What Happens to Assets When a Limited Company is Struck Off?

by | Sep 10, 2020 | Limited company

A company can be struck off or dissolved for several reasons, either voluntary or compulsory.

This leaves the question – what happens to company assets when a limited company is closed down? The answer depends on the type of assets a company owns, and whether it has debts.

Before we explain in more detail though, we’ll look at reasons why your company might be struck off, and what that means exactly.

What does “struck off” mean?

Being struck off means your company is removed from the register of companies held by Companies House.

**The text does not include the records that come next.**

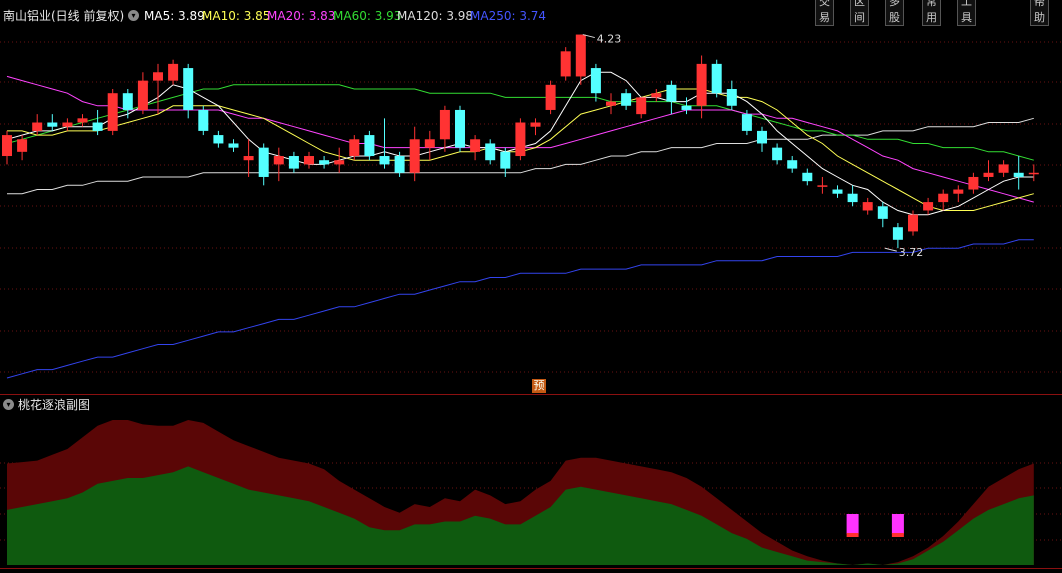  Describe the element at coordinates (368, 16) in the screenshot. I see `ma60-label: MA60: 3.93` at that location.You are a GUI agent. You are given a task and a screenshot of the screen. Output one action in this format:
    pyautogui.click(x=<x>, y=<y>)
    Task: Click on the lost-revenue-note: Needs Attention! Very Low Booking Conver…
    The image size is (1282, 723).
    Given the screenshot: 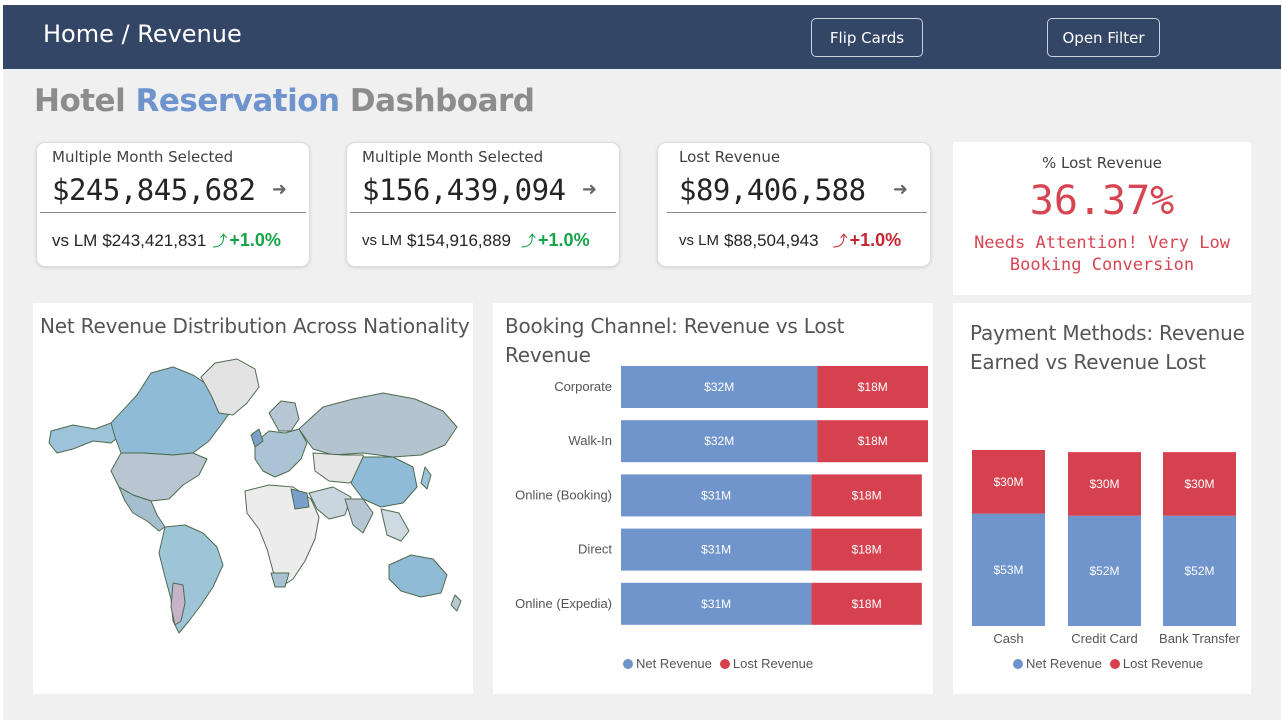 What is the action you would take?
    pyautogui.click(x=1102, y=254)
    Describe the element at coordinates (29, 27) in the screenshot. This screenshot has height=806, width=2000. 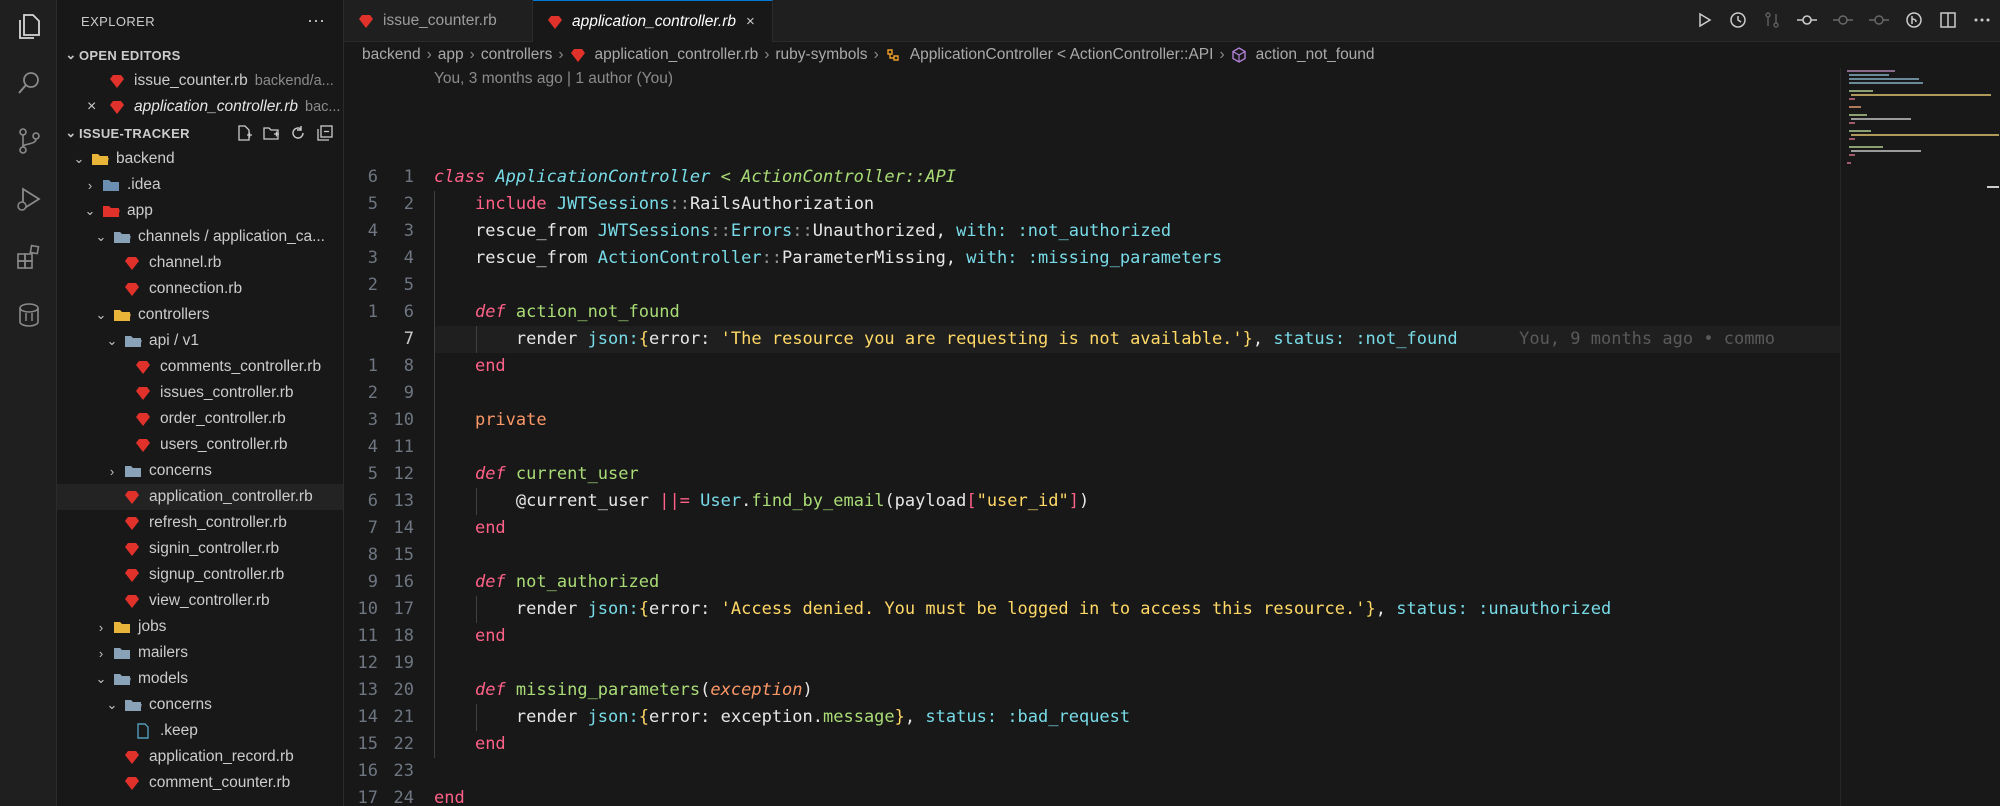
I see `explorer-icon` at that location.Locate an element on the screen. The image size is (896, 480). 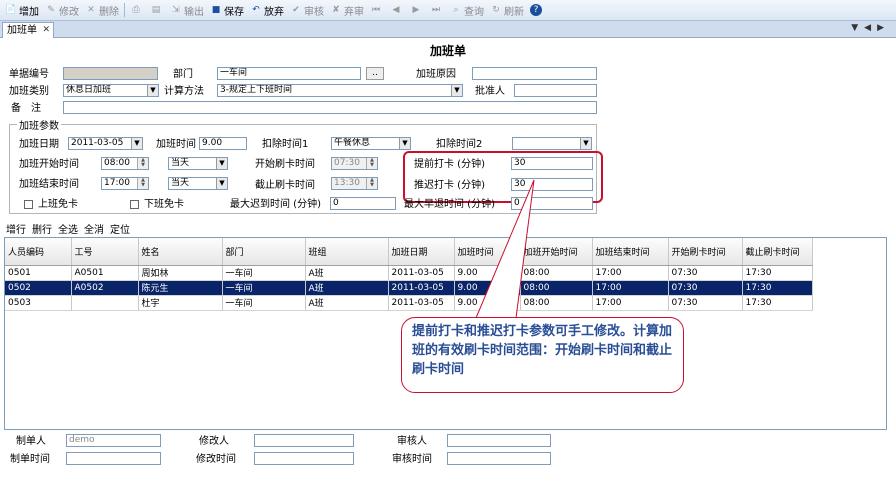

Essentially, your business is closed down.

Voluntary reasons to dissolve a limited company can include retirement, the restructuring of a group of companies, or simply a lack of profitability. A voluntary strike-off can only be applied for if certain conditions are met.

Although less common, compulsory dissolution is often the result of non-compliance under Part 31 of the Companies Act 2006.

This is because when you set up a Limited Company, the directors have a legal responsibility to ensure the company meets all of its obligations.

If those obligations aren’t met – ensuring the accounts are filed on time or your company confirmation statement is submitted to Companies House, for example – your company could be struck off.

If Companies House decides a company needs to be struck off (or you file to do so voluntarily), they will write to the directors of the company at the registered office address and give them notice of their intention to strike off the company.

This gives the directors two months’ notice to take action to stop the strike-off process and get things up to date.

A company can object to the striking off procedure, but if the outstanding documents are not filed within the notice period, the company will be struck off.

What does that mean for the company and its assets?

The short answer is that any assets left in the company when it is struck off will pass to “the Crown”, which is essentially a third party in charge of dissolving and distributing the assets to anyone the company owes money to.

The Crown appoints an “Official Receiver”, the third party in charge of securing and protecting assets, who also acts as receiver, trustee and liquidator where a private Insolvency Practitioner isn’t appointed.

The Crown will attempt to make as much money as possible from each asset sale, and therefore attempts to sell them at the market rate. This includes intellectual property such as product designs, land, or machinery and equipment.

There is a strict order to follow when funds are distributed and this is governed by law.

In the case of companies that are not trading on the stock market, the dissolution process usually seeks to pay off the company’s creditors first. This will be taxes and secured finance providers first, before suppliers, employees and directors.

If there are no debts in the company, the Crown keeps the assets, and the funds go into the public purse.

For this reason, if the directors decide to voluntarily strike off their company, they should ensure that all assets have been transferred out of the company before it is struck off the register.

company struck off, assets, tangible assets

What company property is classed as assets?


Company assets are tangible (physical) property, including stock, plant and machinery and property, as well as the balance of the company bank account. Intangible assets such as shares, contractual rights and intellectual property are also included.

The company bank account is frozen at the point it is struck off, and the funds are no longer accessible by the directors of the company.

What happens to land owned by the company?

In some cases, the land will form part of a company’s assets, but it isn’t always treated the same way as other asset types.

For example, the Crown may ignore a land asset belonging to the company, meaning the authorities will decide to give up their interest in a particular asset and hand it over to somebody else. This is because by taking control of the asset, they will have a liability to someone until it is sold.

While the Crown wants to ensure that it turns the assets into money (liquidates) to repay creditors, it won’t always cash in assets that have running costs it must pay to third-party owners.

Leasehold land and property are a typical example of this. The Crown would take over any leasehold arrangements and with it any associated liabilities, including fees. If these were held for a substantial time it could add up to a large amount. In this situation, it will often waive its right to take ownership and allow assets to remain in the hands of a third-party.

Freehold land is different. Here the Crown places the property in “escheat”, meaning the property doesn’t remain in limbo without a recognised owner. The Crown will then bring the property into its estate and have some ownership over it without the associated running costs. In the majority of cases, the Crown will dispose of the property if it can find someone to buy it.

Sometimes, companies use the property of others to carry out their business. In many cases, the owner of that property will want to retain ownership, even if a company is dissolved. Under the current rules, the owner of the property can use the courts to make the case they should take ownership and not the Crown.

The Crown, however, can challenge claims that owners make through the courts.

It is best to seek legal advice if you find yourself in a situation where you own land or property of a company that is being wound up.

Selling Assets Company Dissolved

What happens to the shares of a dissolved company?

When a company is struck off before its share capital has been distributed, this is passed to the Bona Vacantia Division of the government’s legal department. The Bona Vacantia Division then decides whether it’s worth selling the shares or removing their claim to the shares.

It’s important to ensure that any assets – including share capital – are dealt with and transferred out of the company’s ownership before it is dissolved.